■ **Trecho exibido**
# # # # # # #

Archive for the ‘Eleições’ tag
Se alguém tivesse me falado há 15 anos…
Se alguém tivesse me falado há 15 anos que chegaria um dia em que os brasileiros votariam em massa em um cara que não apenas vê a ditadura militar como um período lindo, mas que além disso fez apologia à tortura, disse que não veria problema em matar 30 mil pessoas para mudar o Brasil, e que homenageou o maior torturador da história moderna brasileira, eu nunca acreditaria. Juro mesmo.
Honestamente, não consigo ver da mesma forma diversas pessoas que votaram e vão votar nesse cara outra vez, ainda mais porque são pessoas que conheço e sei que sabem quem foi o Ustra e tudo que o Bolsonaro já disse a respeito do assunto. A tortura é inadmissível até mesmo contra os piores criminosos condenados à morte em países de “Primeiro Mundo”, vide Estados Unidos. Isso é uma prova de que devemos ser melhores, não piores. Inclusive sou contra a pena de morte.
Eu gostaria que essas pessoas que acreditam na violência como solução para os nossos problemas assistissem um filme do Werner Herzog chamado “Into the Abyss”, sobre a pena de morte, que me fez admirar ainda mais esse cineasta alemão. Não somos bárbaros para endossar tortura. Nada resta se assim como criminosos legitimamos o desrespeito à vida.

# # # # # # #

■ **Informações exibidas**
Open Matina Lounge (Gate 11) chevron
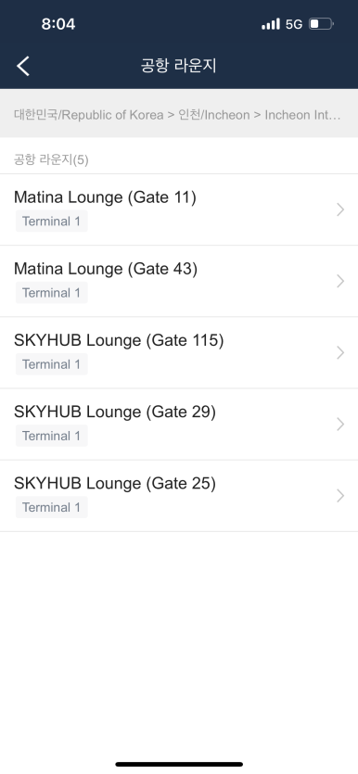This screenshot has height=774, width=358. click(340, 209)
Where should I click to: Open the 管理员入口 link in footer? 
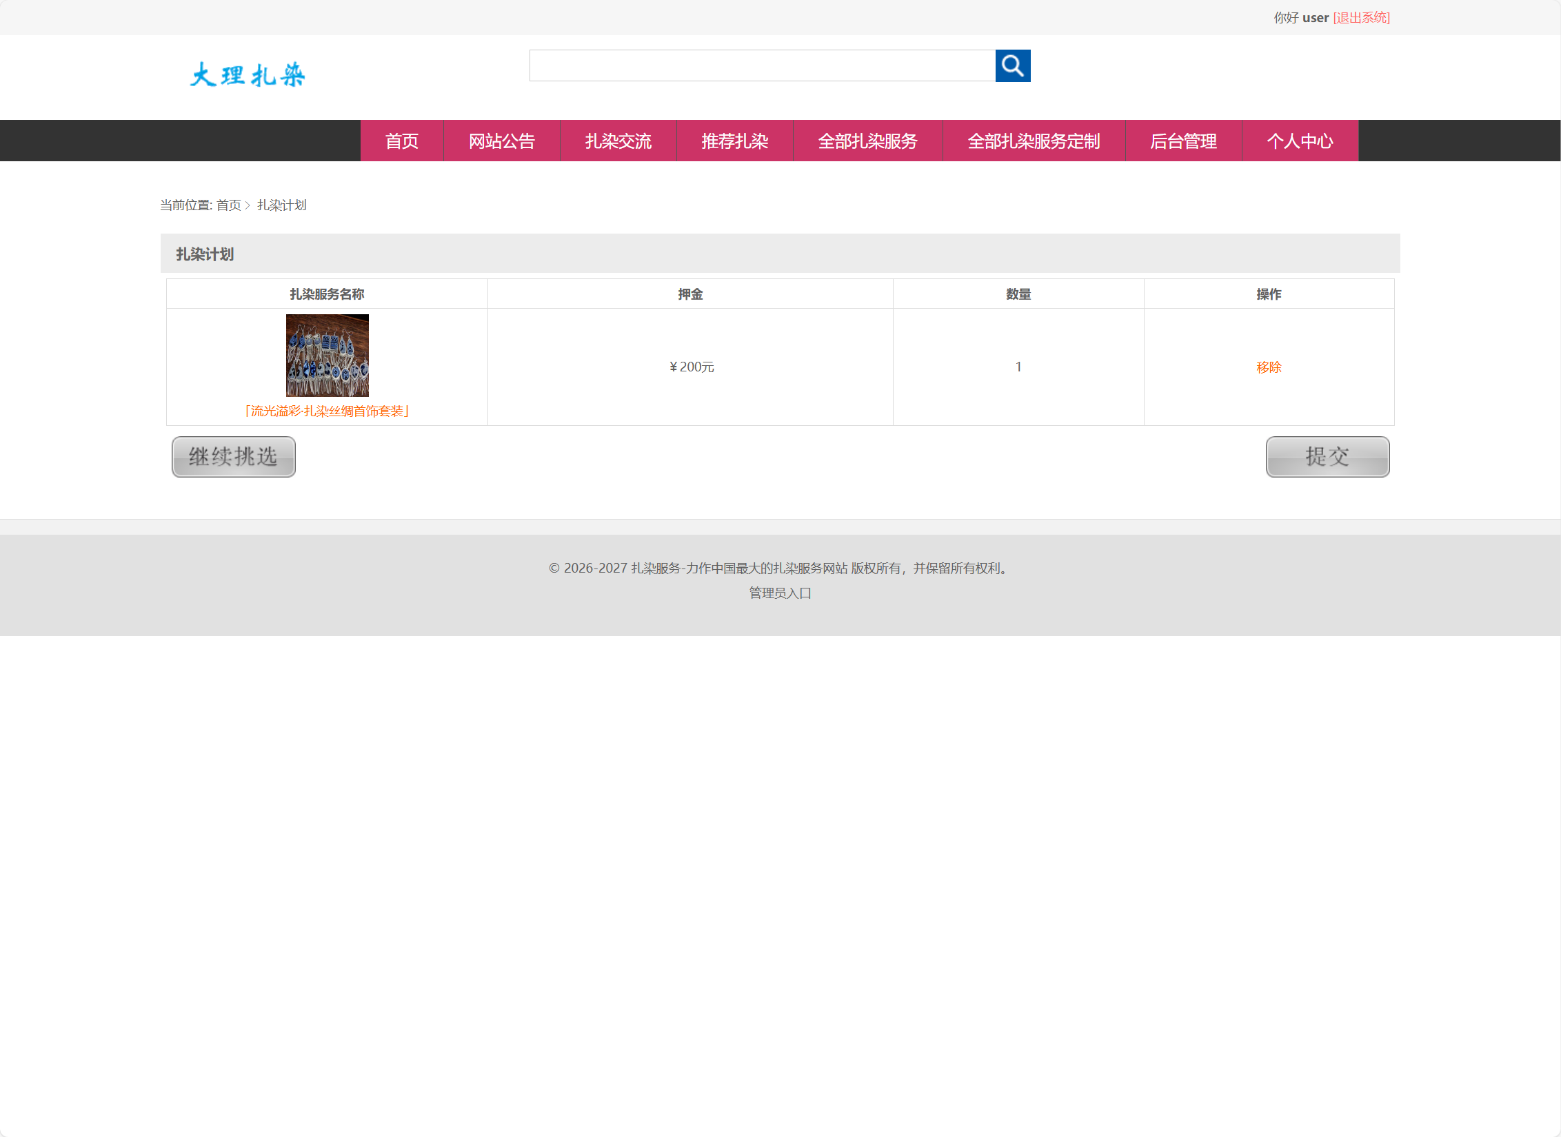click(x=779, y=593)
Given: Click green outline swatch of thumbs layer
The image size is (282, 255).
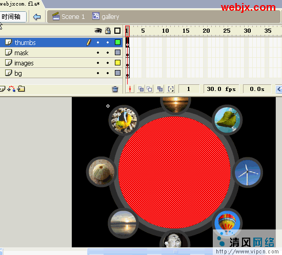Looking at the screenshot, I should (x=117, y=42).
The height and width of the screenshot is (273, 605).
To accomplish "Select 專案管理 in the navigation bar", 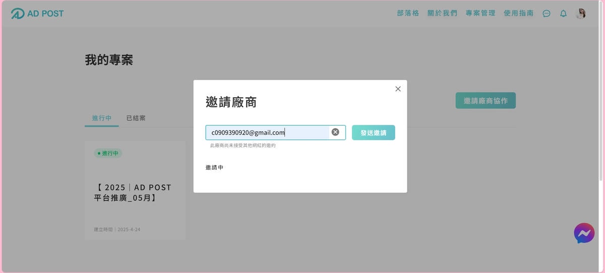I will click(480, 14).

# # # # # # #

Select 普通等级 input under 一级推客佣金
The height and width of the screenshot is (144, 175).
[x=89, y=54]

# # # # # # #

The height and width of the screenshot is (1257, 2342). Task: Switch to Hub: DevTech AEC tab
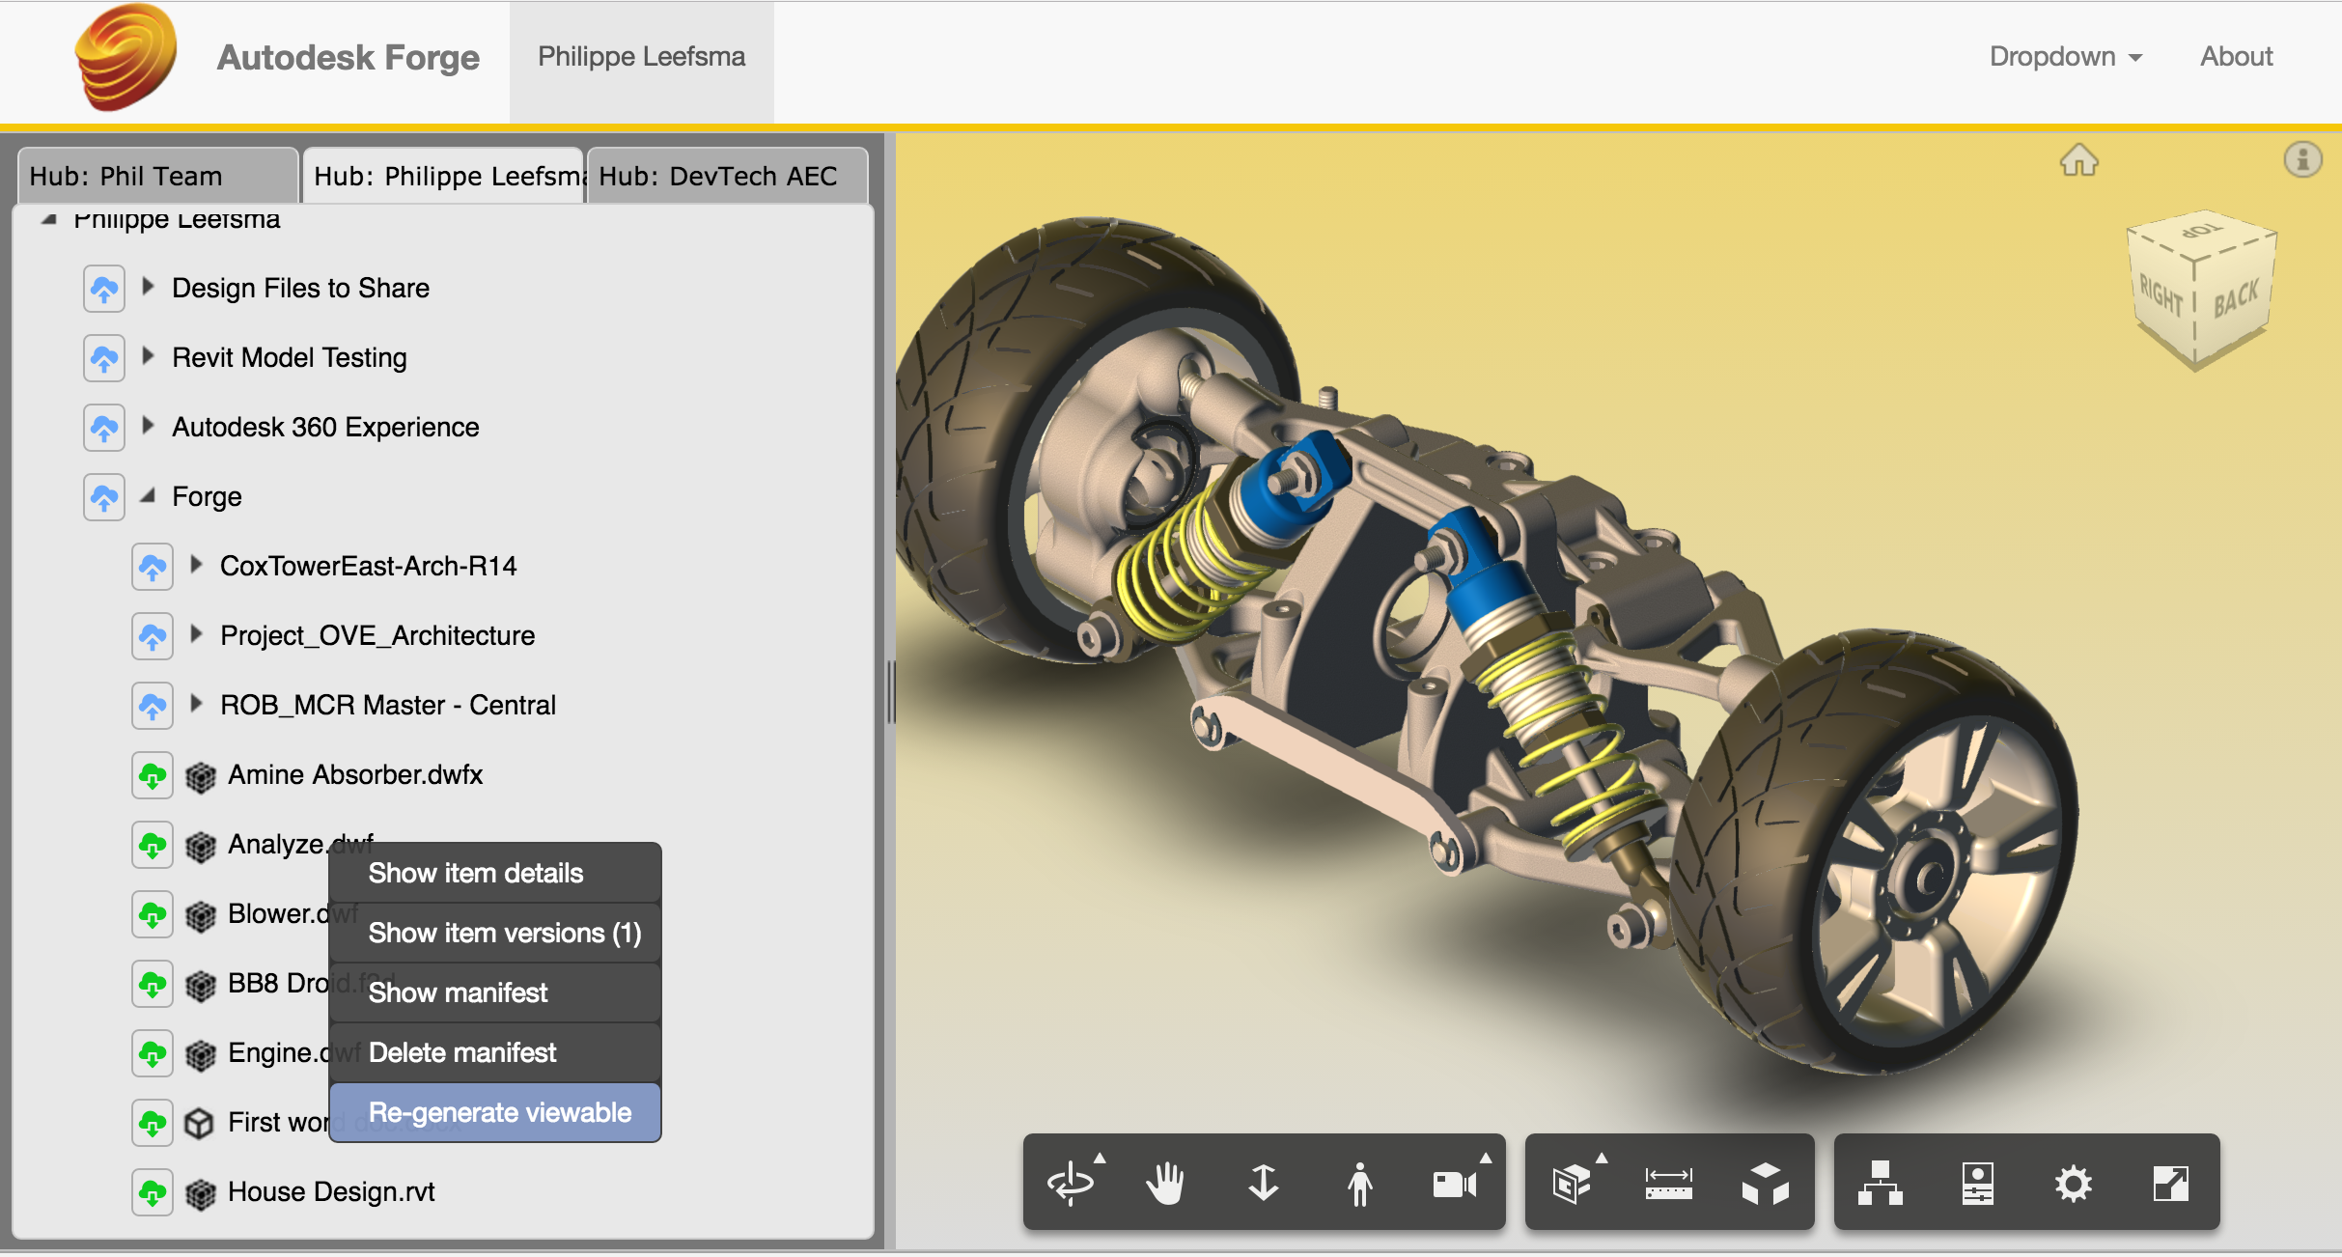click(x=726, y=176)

# # # # # # #

■ **Requisitos da tarefa**
- a) Quais pessoas são citadas pelo nome no texto sobre as eleições?
- b) Copie do texto sobre as eleições tudo, desde "Honestamente, não consigo" até "pena de morte.".

■ **Respostas**
- a) Ustra, Bolsonaro e Werner Herzog.

- b)
Honestamente, não consigo ver da mesma forma diversas pessoas que votaram e vão votar nesse cara outra vez, ainda mais porque são pessoas que conheço e sei que sabem quem foi o Ustra e tudo que o Bolsonaro já disse a respeito do assunto. A tortura é inadmissível até mesmo contra os piores criminosos condenados à morte em países de “Primeiro Mundo”, vide Estados Unidos. Isso é uma prova de que devemos ser melhores, não piores. Inclusive sou contra a pena de morte.